[Stored entries]
+ + +
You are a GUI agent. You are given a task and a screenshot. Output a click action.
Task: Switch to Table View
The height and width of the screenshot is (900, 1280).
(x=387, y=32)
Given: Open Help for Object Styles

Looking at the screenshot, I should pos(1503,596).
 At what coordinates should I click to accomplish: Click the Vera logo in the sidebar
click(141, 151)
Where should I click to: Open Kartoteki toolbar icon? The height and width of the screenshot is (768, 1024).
+ + +
* **AIM OF THE TASK**
Copy every line that appears above, with each word kept as it is.

* **WORKED SOLUTION**
You are a GUI agent. You are given a task and a screenshot. Output a click action.
Task: Switch to Table View
The height and width of the screenshot is (900, 1280).
(x=387, y=32)
Given: Open Help for Object Styles

Looking at the screenshot, I should pos(1503,596).
 At what coordinates should I click to accomplish: Click the Vera logo in the sidebar
click(141, 151)
Where should I click to: Open Kartoteki toolbar icon? The height and width of the screenshot is (768, 1024).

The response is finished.